Community food security programs can be quite successful at a micro-level, and these successes should be celebrated. But the macro-picture of food insecurity and poverty must simultaneouslyremain prominent. Student nutrition programs do not solve the problem of child poverty, but they do feed thousands of kids and mobilize popular energy behind the need for a universal school lunch program. Community kitchens do not eliminate the problem of inadequate income, but they can break the social isolation of low-income women struggling to make ends meet.
Autonomous communities are important, but so are capable, democratic states. Because of their inherently local scale, community programs cannot single-handedly stem the rising tide of food insecurity in Canada, nor have they been able to force greater state accountability for meeting citizens' basic needs. As social assistance provisions shrink, large numbers of people continue to rely on the emergency food system, while the majority of consumers buy industrially processed food sent across thousands of kilometres through corporate distribution channels.
At minimum, meaningful community food security for all communities requires the guarantee of a basic income that fulfils shelter and food needs, infrastructure for sustainable agriculture, the channelling of surplus food away from landfills, and state subsidization and expansion of projects to connect local eaters and growers and shorten the distances food travels. In short, community food security requires the state to turn away from global markets, and back towards the food needs of its citizens.
The history of social movements suggests that none of this will be provided voluntarily by governments. Massive social pressure is required, directed through well-run organizations and popular social movements to force state responsibility for food security.
Many community food security groups like FoodShare realize the magnitude of this challenge, and recognize that local organizing is necessary, but not sufficient.

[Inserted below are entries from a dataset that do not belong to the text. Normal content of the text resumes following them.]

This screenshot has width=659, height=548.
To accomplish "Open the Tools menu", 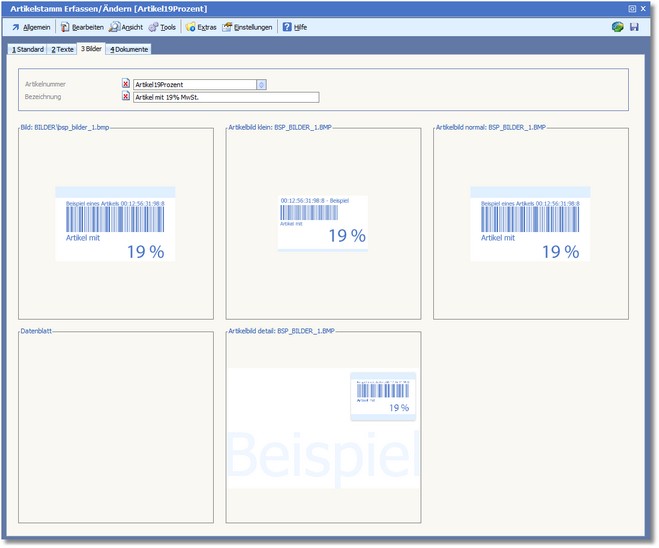I will pyautogui.click(x=163, y=27).
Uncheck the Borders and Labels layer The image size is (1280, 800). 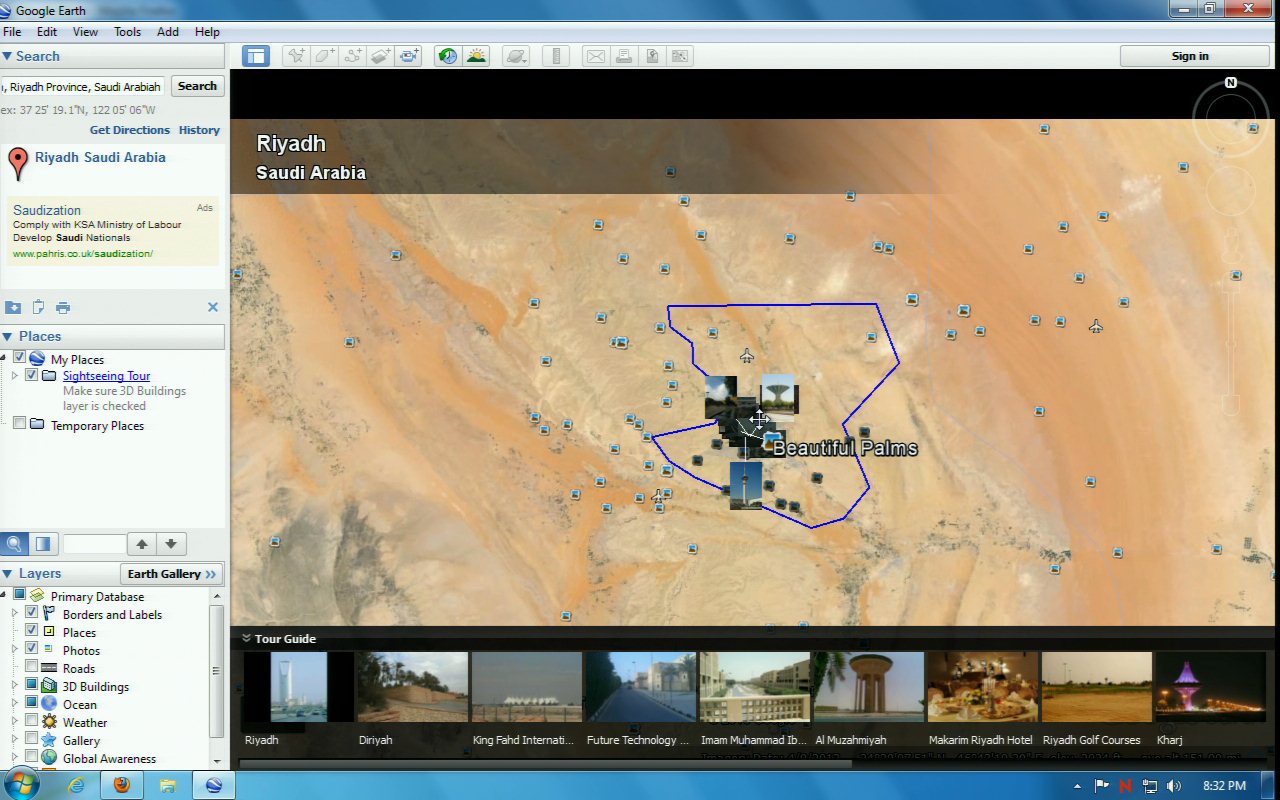pyautogui.click(x=32, y=613)
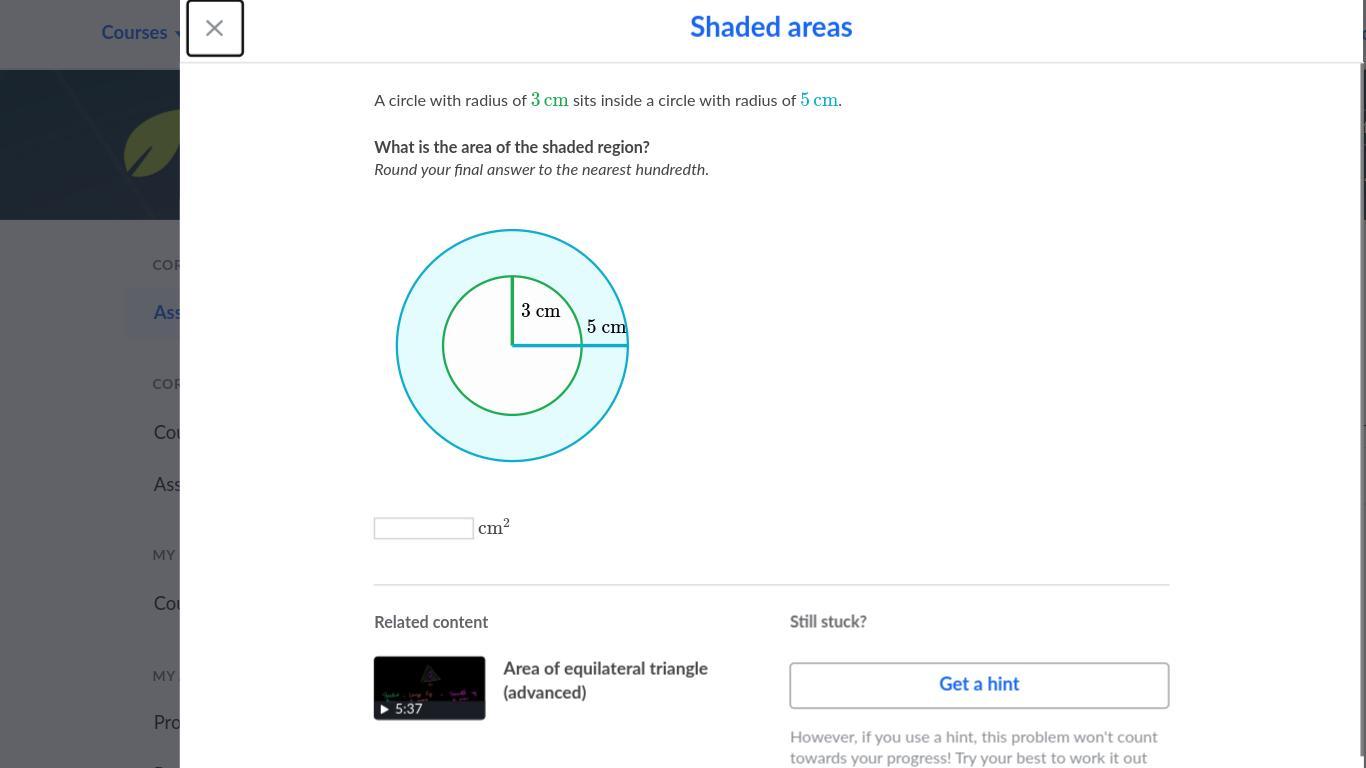
Task: Close the Shaded areas exercise with X
Action: pyautogui.click(x=214, y=28)
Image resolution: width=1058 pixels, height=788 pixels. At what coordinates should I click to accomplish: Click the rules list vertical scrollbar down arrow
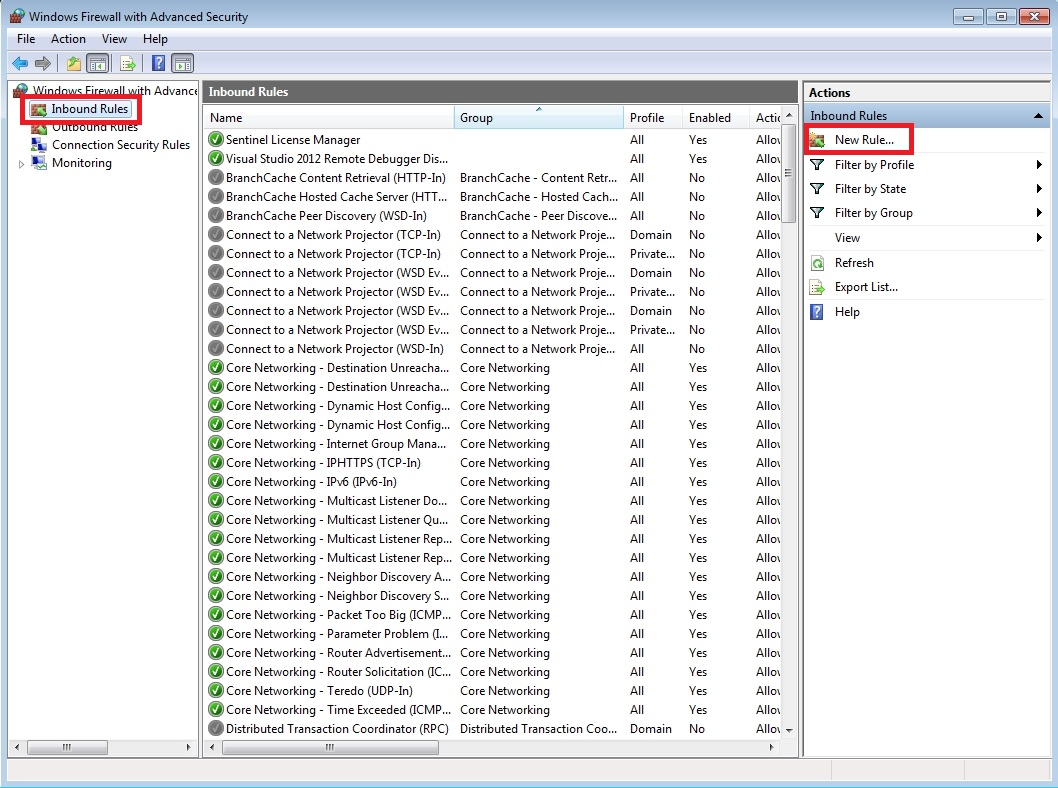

While FoodShare devotes much of its energies to rooftop gardening and packing food boxes, it also reserves valuable staff time and resources to build food security coalitions through participation in structures like the Toronto Food Policy Council, Toronto Food Justice Coalition and World Social Forum events. FoodShare sponsored a national food security conference in 2002 that brought together nutritionists, antipoverty activists, sustainable agriculture advocates and green entrepreneurs, among others. It also advocates the development of a national food security network.
It might seem easy to find agreement on the joys of good food--food that is lovingly prepared, nutritious, delicious and enjoyed in the company of friends and family. Yet ensuring universal access to good food is more complex and challenging than nostalgia for a home-cooked meal. Power, inequality and privilege are interlaced within struggles for good food. But there is likely no other area around which broad-based coalition-building is as necessary, of as fruitful.

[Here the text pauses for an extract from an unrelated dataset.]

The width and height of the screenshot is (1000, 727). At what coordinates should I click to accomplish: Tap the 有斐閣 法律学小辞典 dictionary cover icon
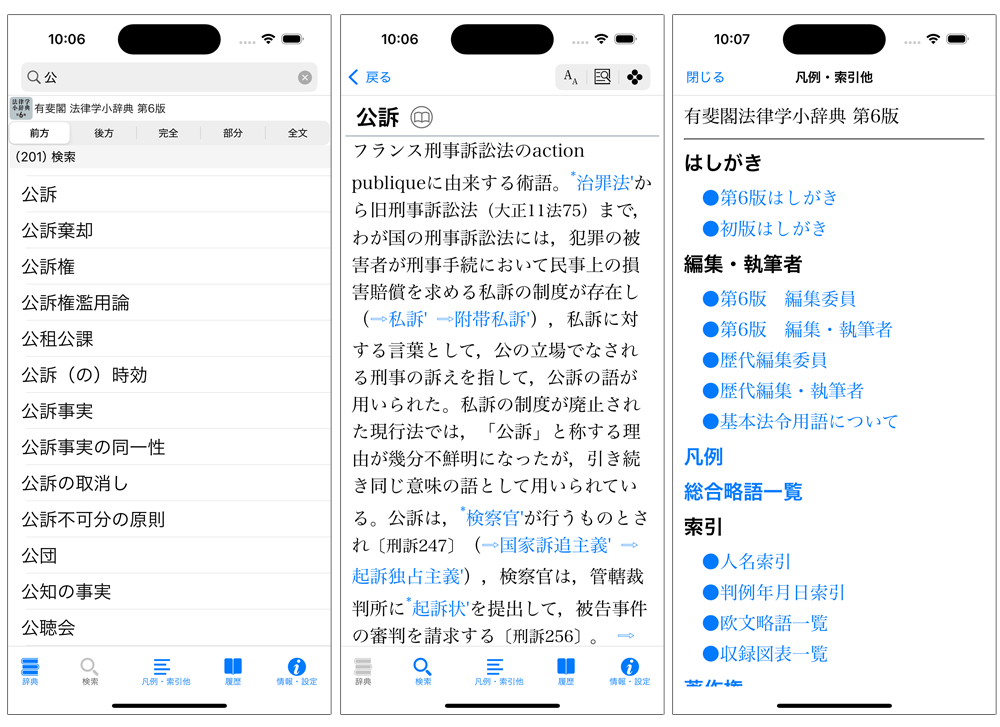(20, 108)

Details on FoodShare's many programs and coalition partners can be found at www.foodshare.net
For a full definition of community food security, see the US-based Community Food Security Coalition: www.foodsecurity.org
The Canadian Association of Food Banks provides statistics on the scope of hunger in Canada: www.cafb-acba.ca
Josee Johnston is a post-doctoral research fellow supported by a Social Sciences and Humanities Council of Canada fellowship at the Munk Centre for International Studies at the University of Toronto.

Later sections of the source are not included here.